L’immunosuppression thérapeutique a été proposée il y a de nombreuses années de la prise en charge de la sclérose en plaques (SEP). L’azathioprine, le cyclophophamide et le méthotrexate ont été employés avant que la méthodologie des essais thérapeutiques dans la SEP ait été finalisée et l’efficacité de ces « anciens » immunosuppresseurs dans le traitement des différentes formes cliniques de SEP est restée mal précisée. La mitoxantrone, substance plus récente, a démontré l’intérêt d’une stratégie plus agressive mais a aussi rappelé l’importance d’une surveillance stricte et du respect des indications en raison d’une toxicité significative.
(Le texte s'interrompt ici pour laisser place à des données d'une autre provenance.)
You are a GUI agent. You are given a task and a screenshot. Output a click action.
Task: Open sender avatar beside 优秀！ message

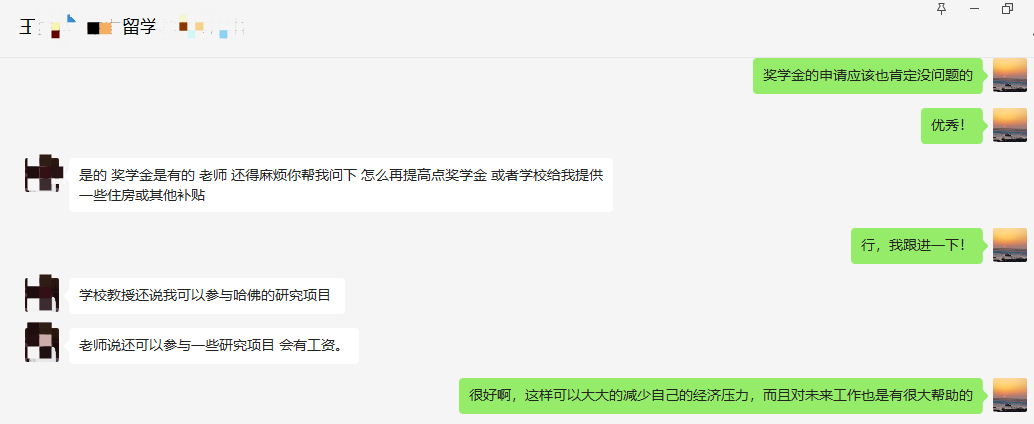click(1010, 125)
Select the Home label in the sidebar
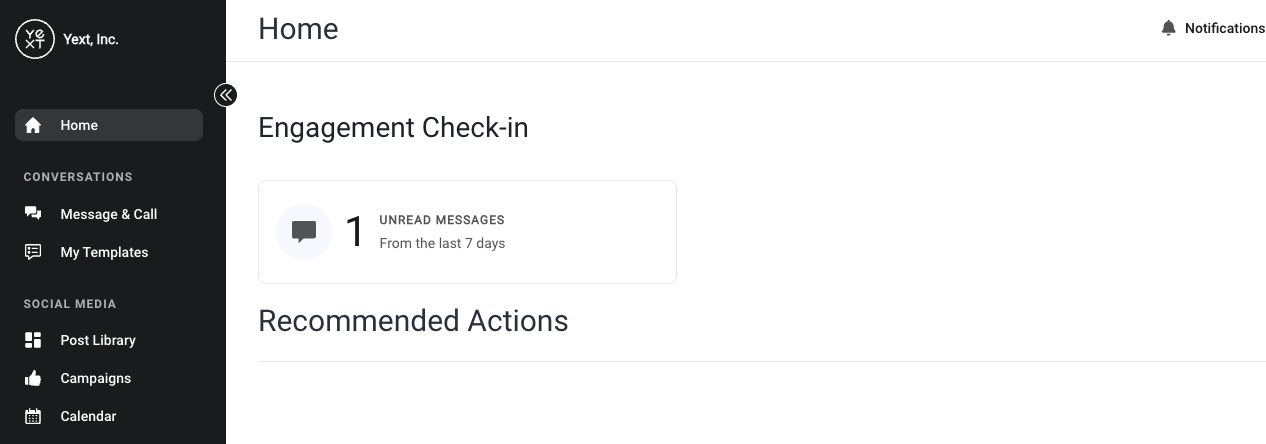The image size is (1266, 444). [79, 125]
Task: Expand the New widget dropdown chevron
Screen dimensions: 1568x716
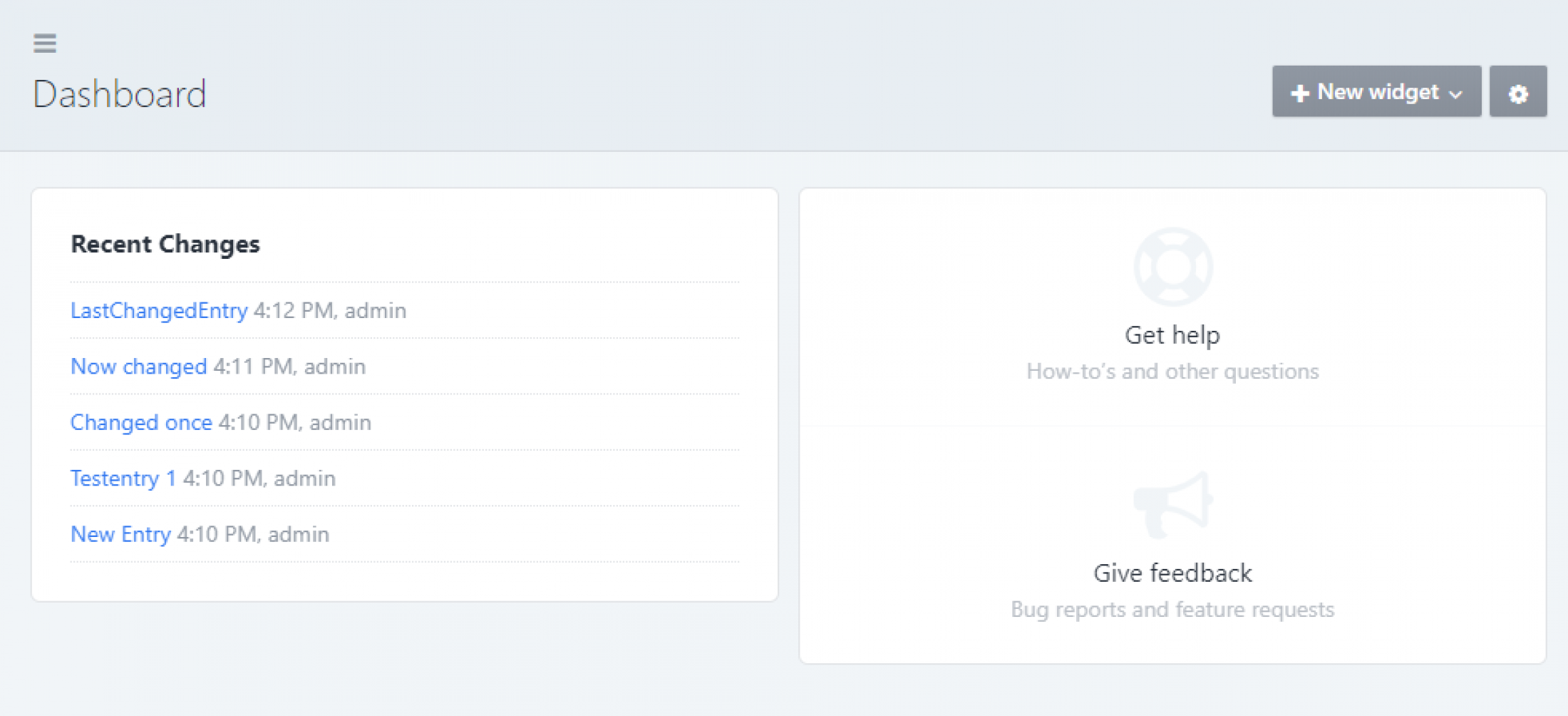Action: coord(1455,94)
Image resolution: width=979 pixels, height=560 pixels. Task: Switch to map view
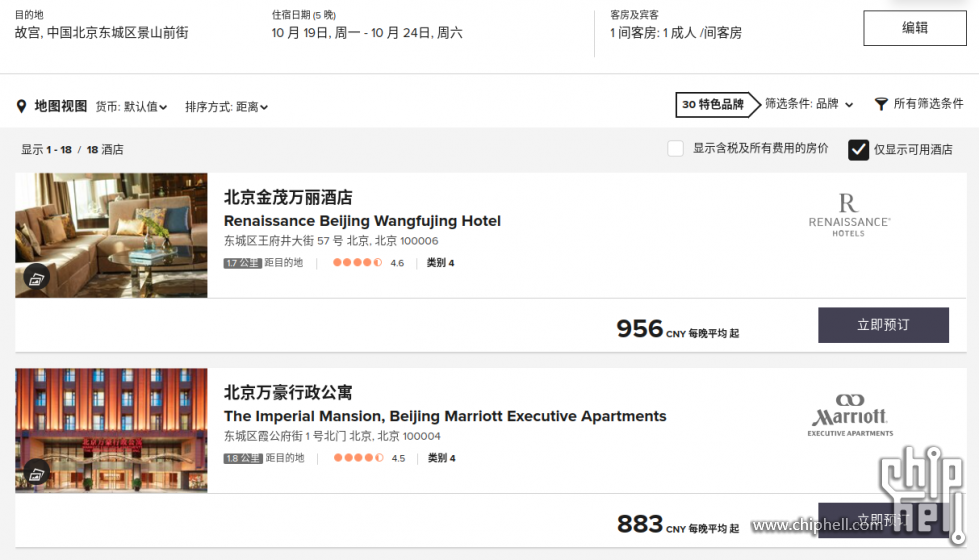point(61,106)
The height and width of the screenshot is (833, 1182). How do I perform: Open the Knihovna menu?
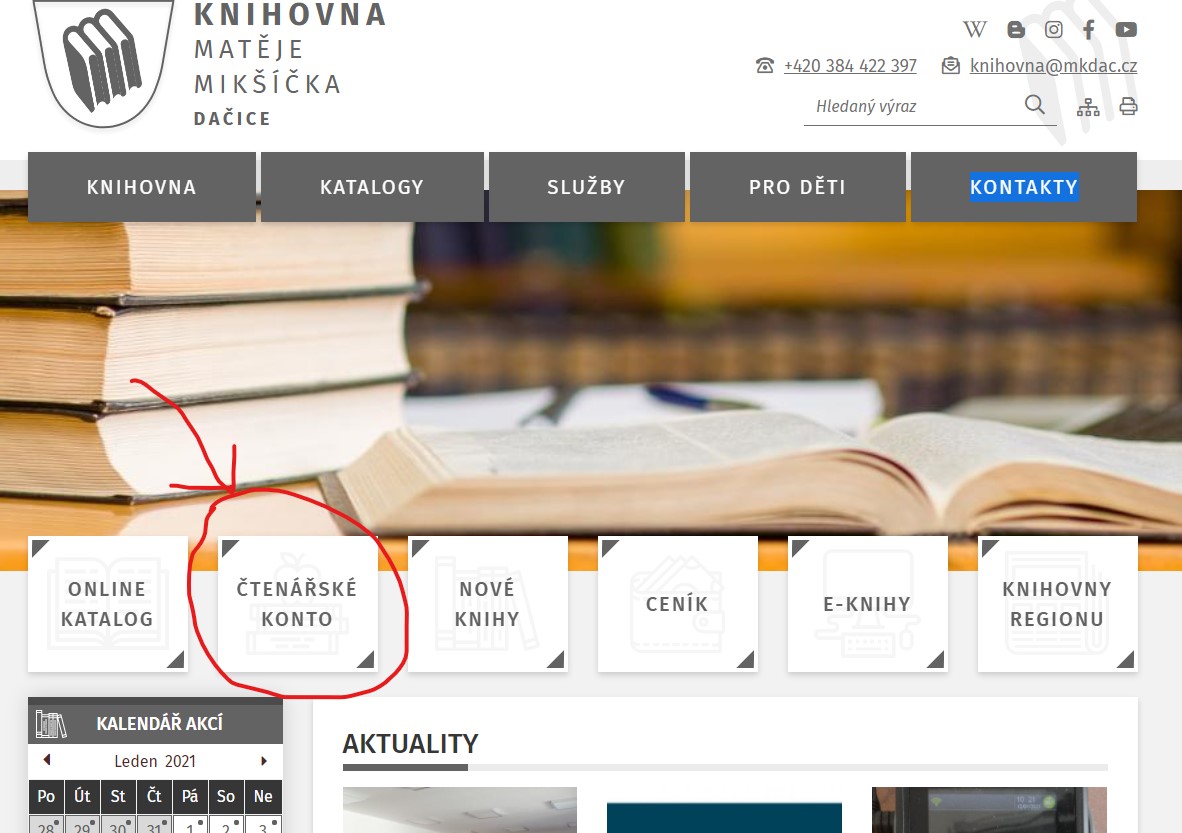142,187
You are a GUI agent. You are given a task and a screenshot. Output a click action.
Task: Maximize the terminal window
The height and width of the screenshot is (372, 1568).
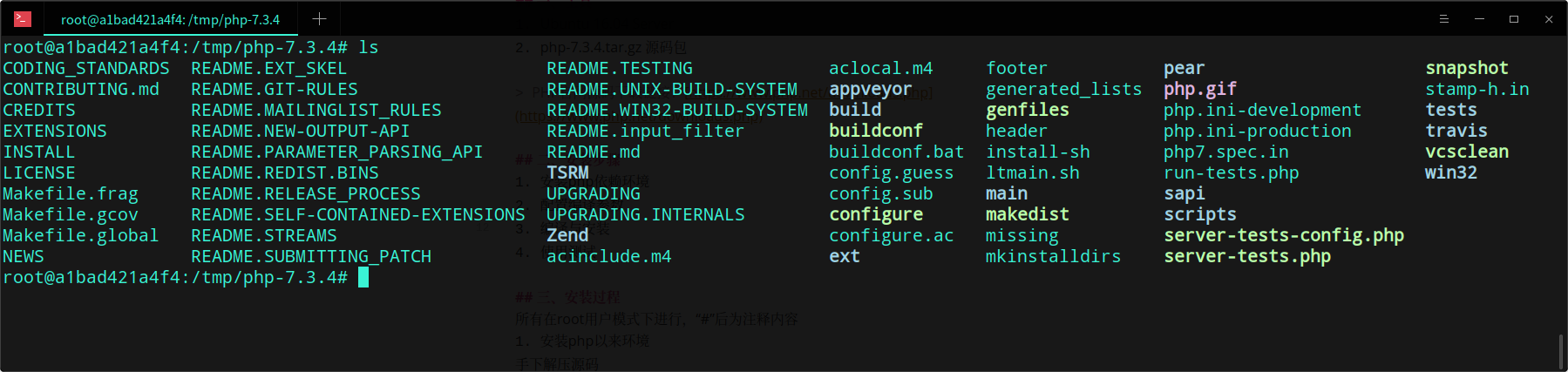1514,18
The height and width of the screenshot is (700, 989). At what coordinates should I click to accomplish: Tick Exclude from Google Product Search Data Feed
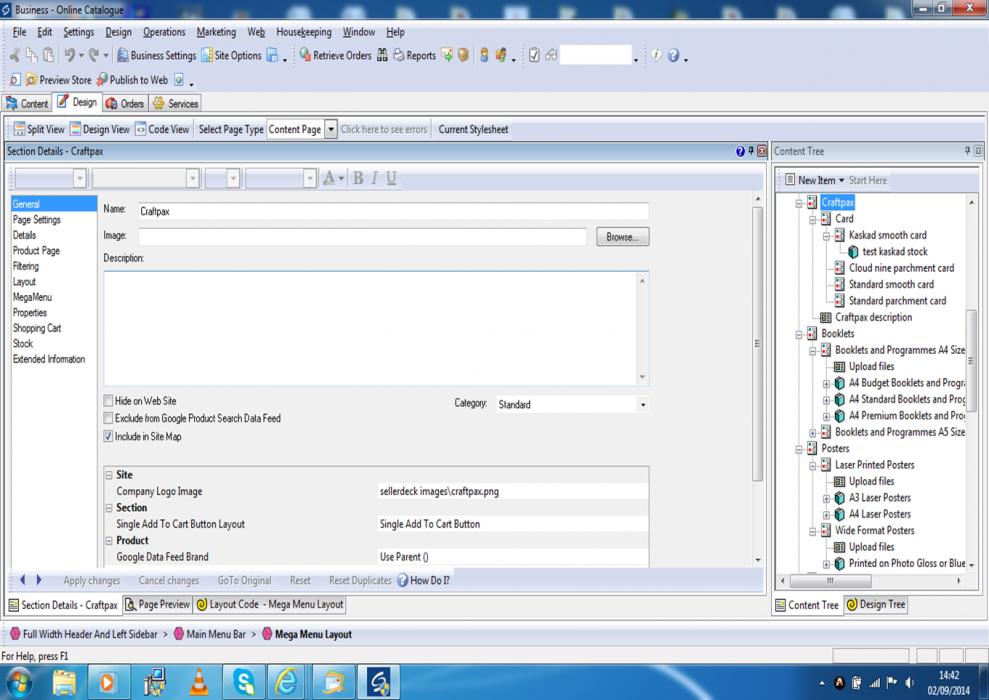pos(109,418)
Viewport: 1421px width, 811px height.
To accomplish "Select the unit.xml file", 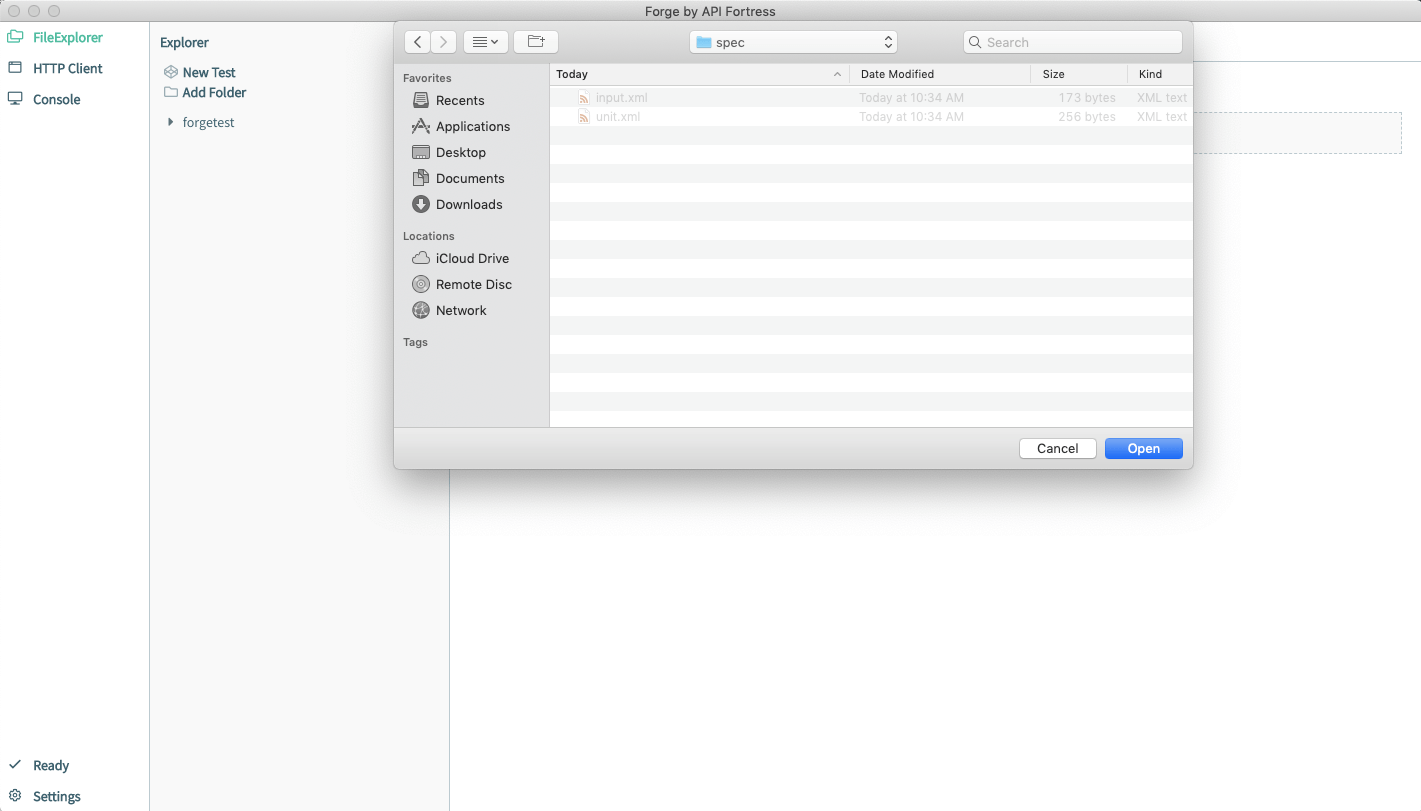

Les praticiens restaient donc en attente d’une nouvelle molécule à effet plus marqué que celui des immunomodulateurs, pouvant être administrée par voie orale et avec une toxicité acceptable.
La cladribine pourrait être cette molécule. Il s’agit d’un immunosuppresseur qui agit préférentiellement et rapidement sur les lymphocytes CD4+ et CD8+ et plus transitoirement sur les lymphocytes B CD19+. Elle possède d’autres propriétés intéressantes sur les monocytes et cytokines pro inflammatoires. Les résultats de l’étude CLARITY étaient donc attendus par tous les « SEPologues ». Cette étude de phase III a évalué l’efficacité de la cladribine à 2 dosages (3,5 mg/kg, 5,25 mg/kg) versus placebo pendant 96 semaines. Au total, 1 326 patients avec une SEP rémittente et un handicap léger à modéré (EDSS <5) ont été inclus dans cet essai multicentrique, international, double aveugle contre placebo. Le produit ou le placebo ont été administrés par voie orale les 4-5 premiers jours des semaines 1, 5, 9, 13, et les 2 premiers jours de la semaine 48, 52. La cladribine a entrainé une diminution de 54-57 % du taux annuel de poussées (0,14 et 0,15, vs. 0,33 ; P<0,001). Cette différence était encore plus significative pour les anomalies IRM avec une diminution de 85-87 % des lésions prenant le gadolinium, et de 73-77 % des nouvelles lésions T2.
Cette efficacité était attendue mais la question majeure était celle de la tolérance. La lymphopénie a été évidement plus fréquente dans le groupe sous cladribine (21,6 %, 31,5 %, et 1,8 % respectivement dans le groupe 3,5-mg, 5,25-mg et placebo). Plus inquiétant, il a été noté une augmentation du risque d’infection à virus varicelle zona (8 patients et 12 patients atteints de zona dans les groupes cladribine et 3 varicelles, une dans chaque groupe de traitement) et de cancers divers (10 cancers et tumeurs diverses). Un patient est décédé d’une réactivation d’une tuberculose.
Cette étude démontre l’efficacité de la cladribine sur les différents critères d’évaluation et rappelle que ces molécules exposent à un risque très faible mais non nul de complications sévères imposant un suivi rapproché de ces patients pour mettre en œuvre précocement des mesures correctives.